The listing below has to be output exactly as given, less its pictures.

::: RECORDS SUPPLIED :::

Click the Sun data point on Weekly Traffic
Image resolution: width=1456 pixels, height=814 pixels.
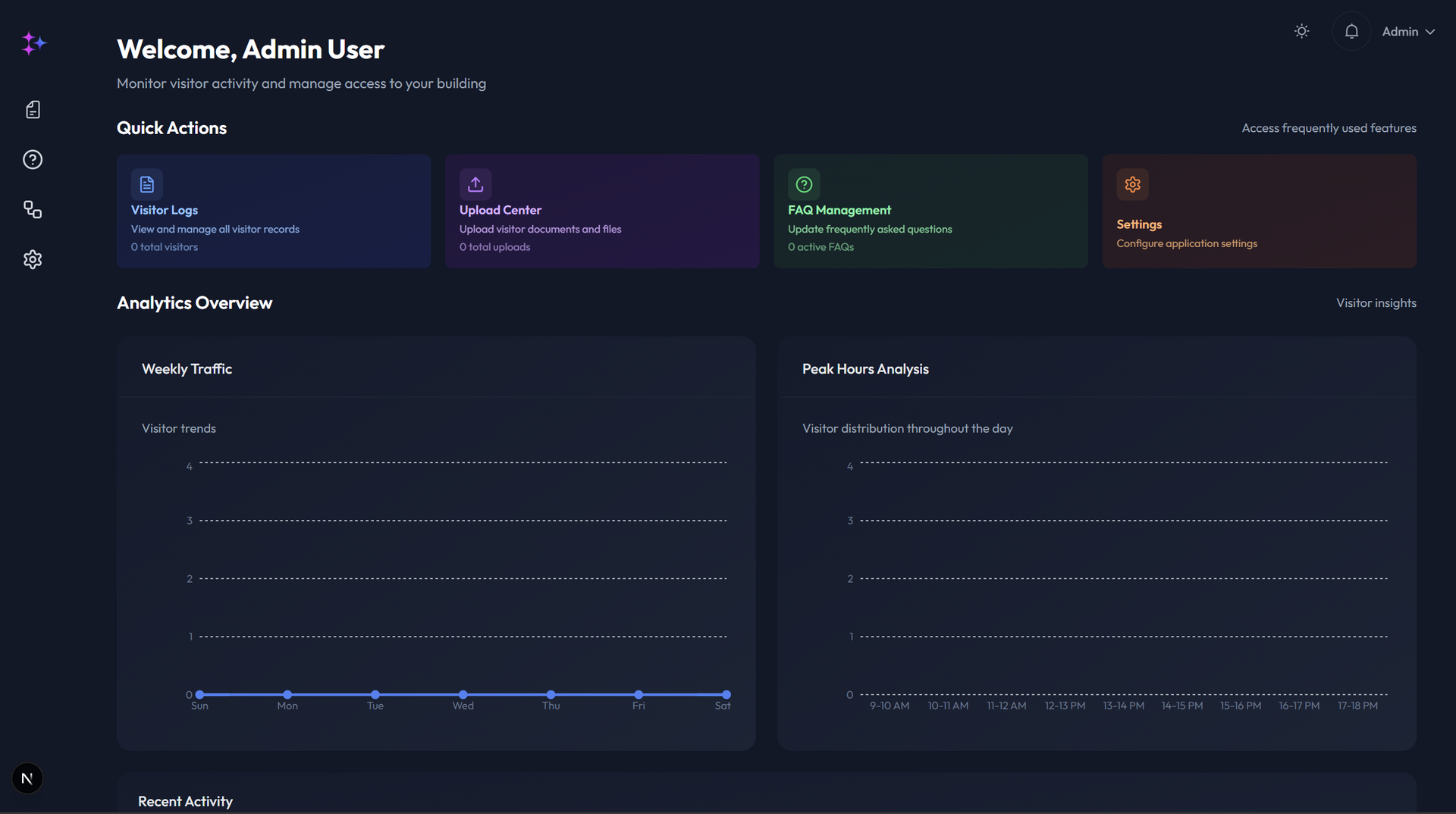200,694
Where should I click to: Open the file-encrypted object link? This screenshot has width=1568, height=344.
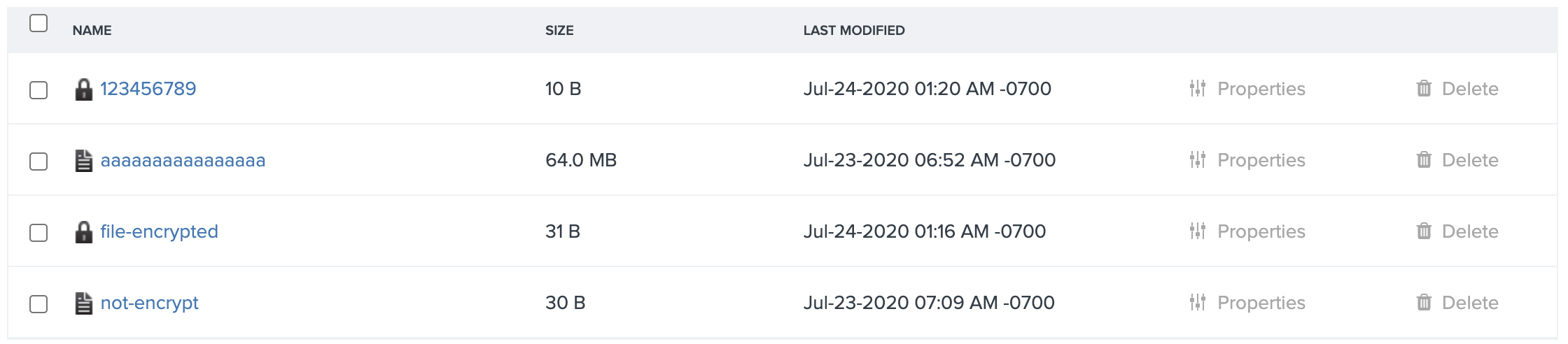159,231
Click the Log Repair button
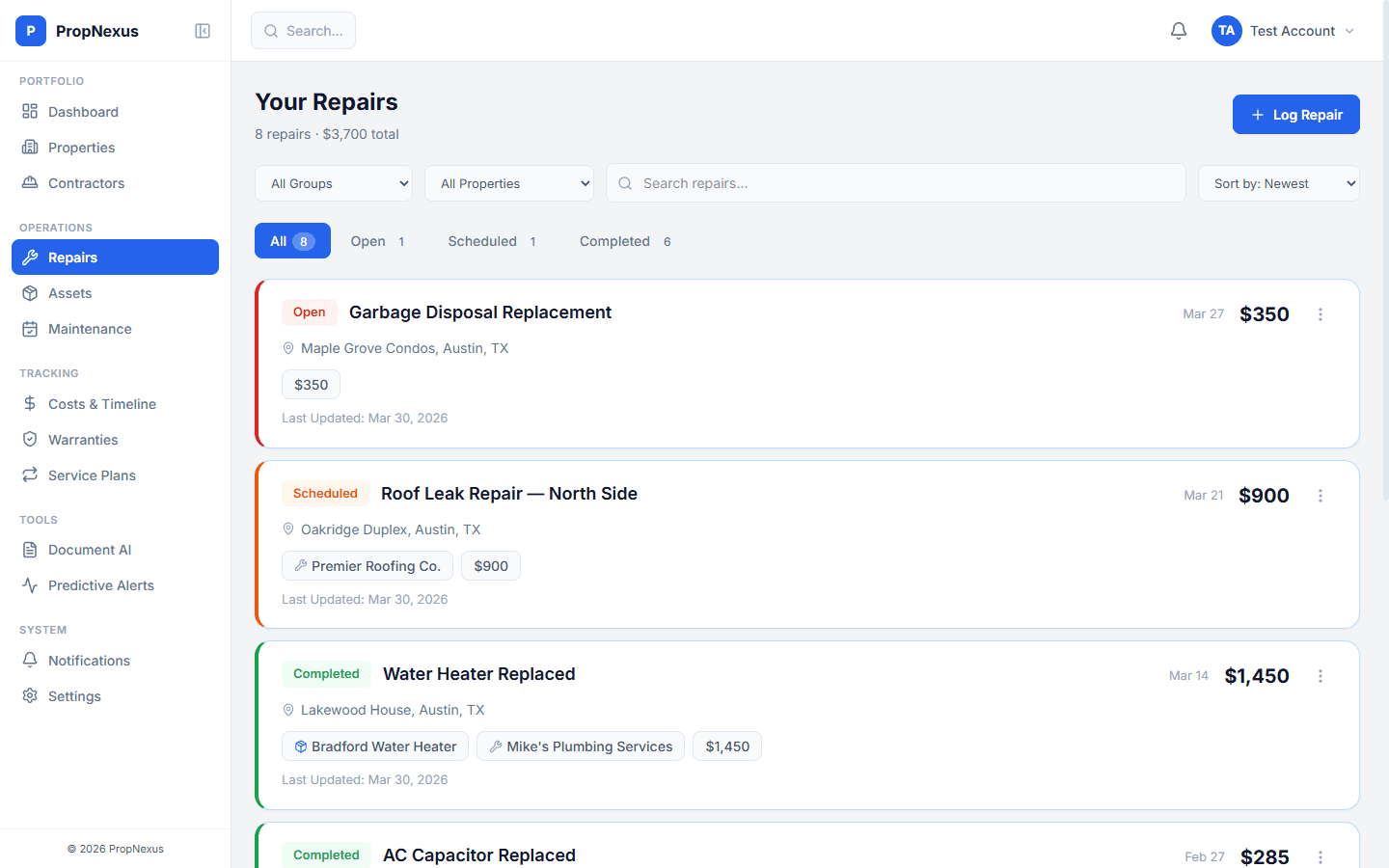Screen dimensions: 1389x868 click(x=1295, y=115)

:::

§ **FINISHED EXERCISE**:
Click the Sun data point on Weekly Traffic
Image resolution: width=1456 pixels, height=814 pixels.
200,694
Where should I click to: Open the file-encrypted object link? This screenshot has width=1568, height=344.
159,231
Click the Log Repair button
Screen dimensions: 1389x868 click(x=1295, y=115)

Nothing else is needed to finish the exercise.